The ISCHEMIA investigators are currently working on an analysis evaluating clinical outcomes based on patient adherence to OMT, and that publication should be available in the coming months, added Bangalore.
Guided by Ischemia Mechanism
Boden also stressed that treatment should be guided by the underlying mechanism of ischemia, if possible. For example, if angina is largely exertional in origin and blood pressure is normal or elevated, use of beta-blockers, calcium channel blockers, or nitrates is appropriate. If blood pressure is less than 100-110 mm Hg, or heart rate lower than 60 beats per minutes, use of other drugs, such as ranolazine, ivabradine, trimetazidine, or nicorandil, might be better options.
“We're always trying to get our fellows and our residents to understand that you have to pay attention to parameters like heart rate and blood pressure and that you should try to tailor the treatment to the underlying cause and precipitants of ischemia,” Boden told TCTMD. “For example, if somebody has vasospasm, or if I think vasospasm is a likely component of their symptoms, then I will often not use a beta-blocker. Instead, I'll use a heart rate-lowering calcium channel blocker. This approach will give patients some coronary vasodilatation, some protection against coronary spasm, and also some heart rate reduction.”
The point, he stressed, is that physicians have options and need to think critically about numerous factors playing into decisions around OMT. Before adding any new drug, Boden said physicians should try to optimize the doses of their current regimen, in the hopes of avoiding another medication in patients who are likely taking multiple drugs for different conditions.
To TCTMD, Boden acknowledged that none of the randomized, controlled trials were designed to prospectively assess the ideal duration of antianginal therapy before calling it off. In ISCHEMIA, the duration of OMT was left to the discretion of the treating physician, as it was in COURAGE and BARI-2D. Nonetheless, Boden and colleagues say they still need to provide doctors with some practical guidance on how best to employ OMT for symptom control in the nonacute, nonurgent clinical setting.
Kirtane pointed out that OMT can be challenging for some patients, particularly younger, more active ones who are adversely affected by side effects, specifically beta-blockers. After PCI, Kirtane will stop the beta-blocker, and such patients are as appreciative for alleviating their fatigue as they are for eliminating their angina. He also pointed out that patients with stable angina, to control their symptoms, learn to limit what they can and can’t do.
“If we’re talking about a lifetime of [more-limited] healthy activity, that’s not in the best interest of patients,” he said. “An elderly patient who limits their activity may have less angina, but what is their overall health like if they’re just sort of winding down as opposed to doing as many or more activities as they did before?”
For that reason, Kirtane said that if a patient is started on OMT, they should be sent for cardiac rehabilitation to be sure that they’re doing as much physical activity as they can and should be doing.

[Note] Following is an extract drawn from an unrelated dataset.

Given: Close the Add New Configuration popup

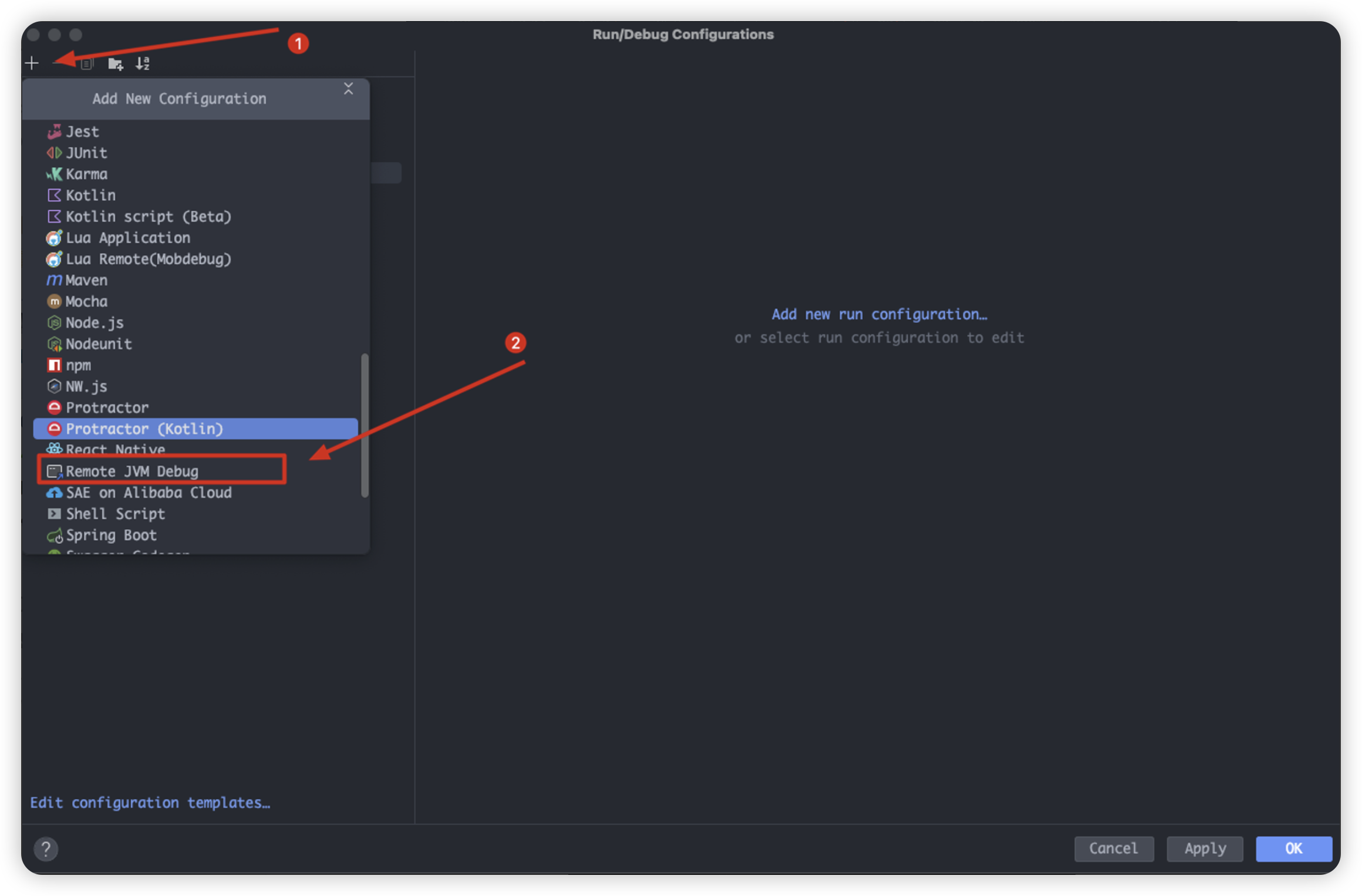Looking at the screenshot, I should click(348, 89).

Boden WE, Kaski JC, Al-Lamee, Weintraub WS. What constitutes an appropriate empirical trial of antianginal therapy in patients with stable angina before referral for revascularization. Lancet. 2021;Epub ahead of print.

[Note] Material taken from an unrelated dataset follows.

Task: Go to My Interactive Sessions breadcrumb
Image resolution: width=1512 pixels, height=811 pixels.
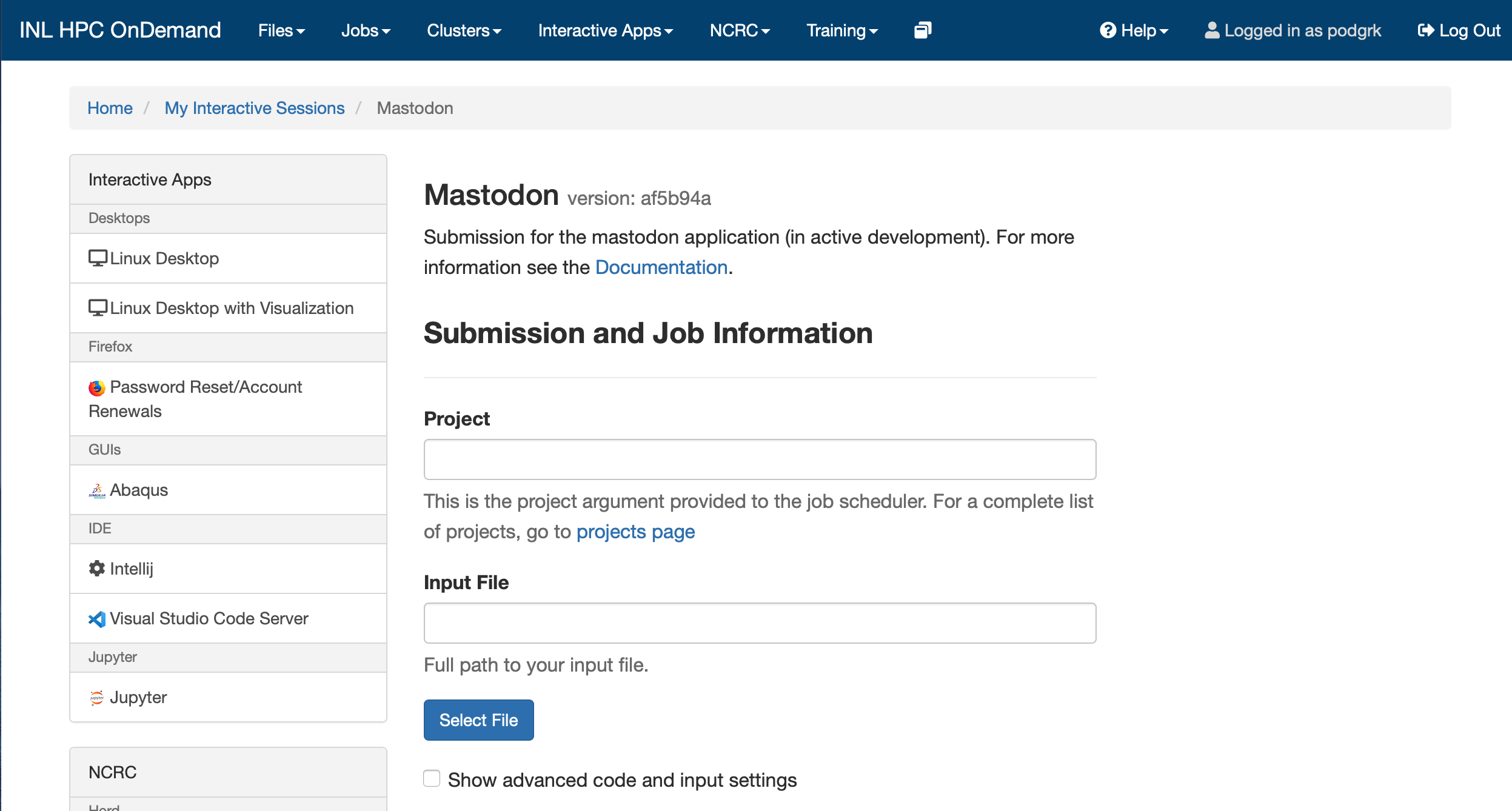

- Authors report no conflicts of interest.
- Kirtane reports institutional funding to Columbia University and/or Cardiovascular Research Foundation from Medtronic, Boston Scientific, Abbott Vascular, Amgen, CSI, Philips, ReCor Medical, Neurotronic, Biotronik, Chiesi, and Bolt Medical. In addition to research grants, institutional funding includes fees paid to Columbia University and/or Cardiovascular Research Foundation for consulting and/or speaking engagements in which he controlled the content. He reports consulting fees from IMDS, travel expenses/meals from Medtronic, Boston Scientific, Abbott Vascular, CSI, Siemens, Philips, ReCor Medical, Chiesi, OpSens, Zoll, and Regeneron.
- Bangalore reports grant/research support from Abbott Vascular and consulting fees/honoraria/speakers bureau fees from Abbott Vascular and Biotronik.